To find the LCM, we look for the smallest number that evenly divides each of these denominators.

• Start by identifying the prime factors of each number: 4 (2 × 2), 6 (2 × 3), and 8 (2 × 2 × 2).
• Take the highest power of each prime number present: 2 (cubed) from 8 and 3 from 6.
• Multiply these together: 2³ × 3 = 24.

Thus, the LCM of 4, 6, and 8 is 24.
The LCM provides us with a common base that can be applied to each fraction, allowing us to add or subtract them easily.

Simplifying fractions means reducing them to their simplest form, where the numerator and denominator have no common factors other than 1. Let's illustrate this with our example.

• Once each fraction in the expression: \( \frac{x+1}{4}, \frac{x-3}{6}, \text{and} \frac{x-2}{8} \) is rewritten to have the same denominator (24), the next step is to add or subtract the numerators.

Combining the terms becomes straightforward, as they all share the LCM as the denominator:

• \( \frac{6(x+1)}{24} + \frac{4(x-3)}{24} - \frac{3(x-2)}{24} \)
• After combining like terms, the expression simplifies to \( \frac{7x}{24} \).

In this result, the numerator 7x and the denominator 24 share no common factors, indicating that the fraction is in its simplest form.

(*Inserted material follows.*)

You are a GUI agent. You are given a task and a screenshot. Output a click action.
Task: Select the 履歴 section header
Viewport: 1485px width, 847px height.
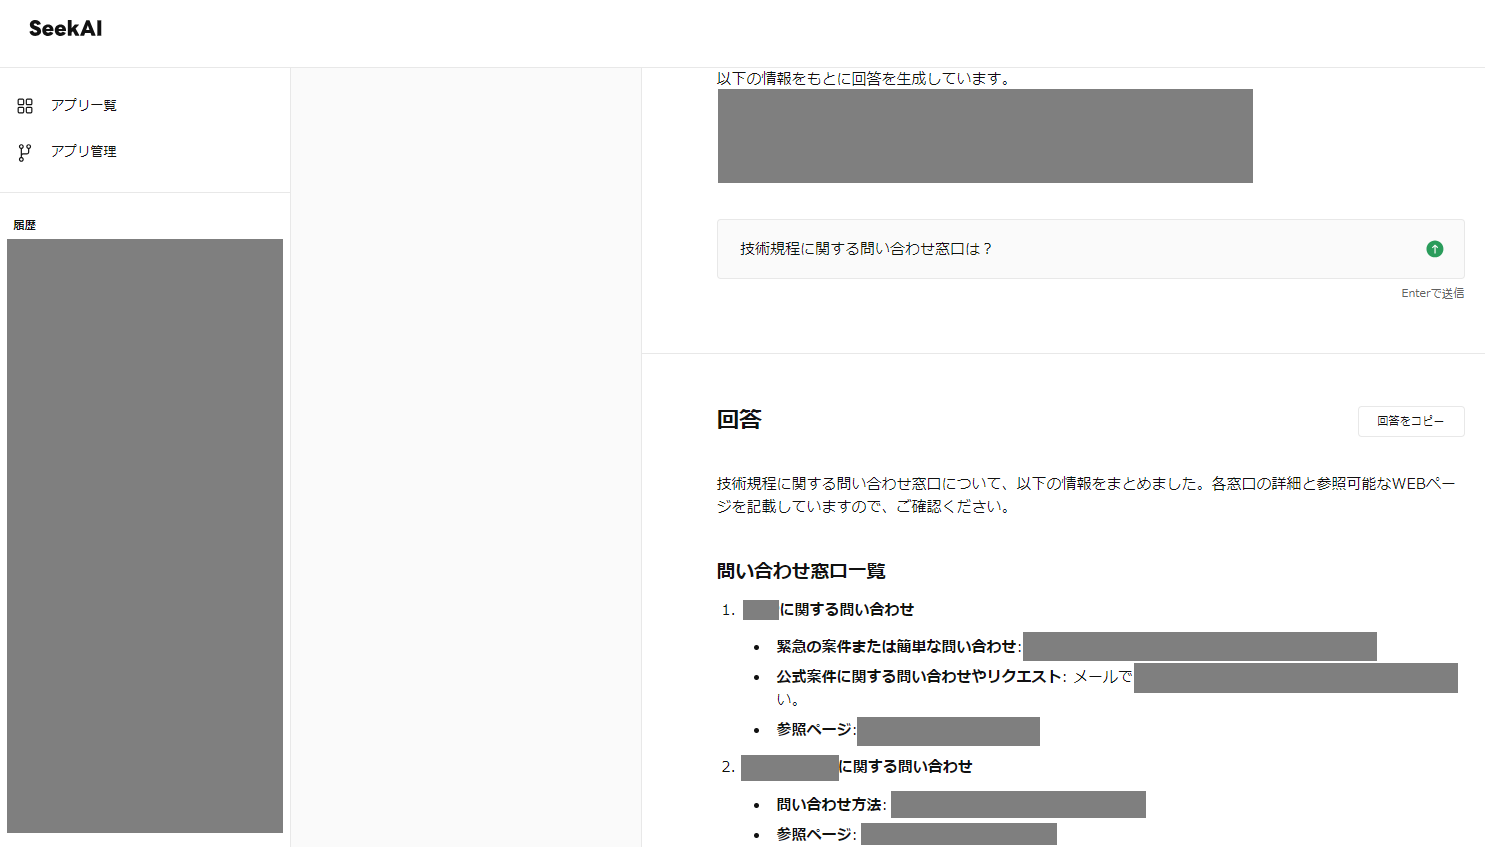[x=25, y=224]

To manage rational expressions efficiently, mastering polynomial operations like distribution and combining like terms is essential. In our given expression, we performed these operations during the simplification process.
Distributing numbers through polynomials changes forms without altering values:

• For \( 6(x+1) \), multiply both terms inside the parentheses by 6, resulting in \( 6x + 6 \).
• Applying the same operation to \( 4(x-3) \), results in \( 4x - 12 \).

Once distributed, we combined like terms.

• Select all x terms together: \( 6x + 4x - 3x = 7x \).
• Gather constant terms: \( 6 - 12 + 6 = 0 \).

Finally, our operation results in the simplified rational expression \( \frac{7x}{24} \). Understanding these polynomial operations aids in expressing other similar rational expressions in their simplest forms.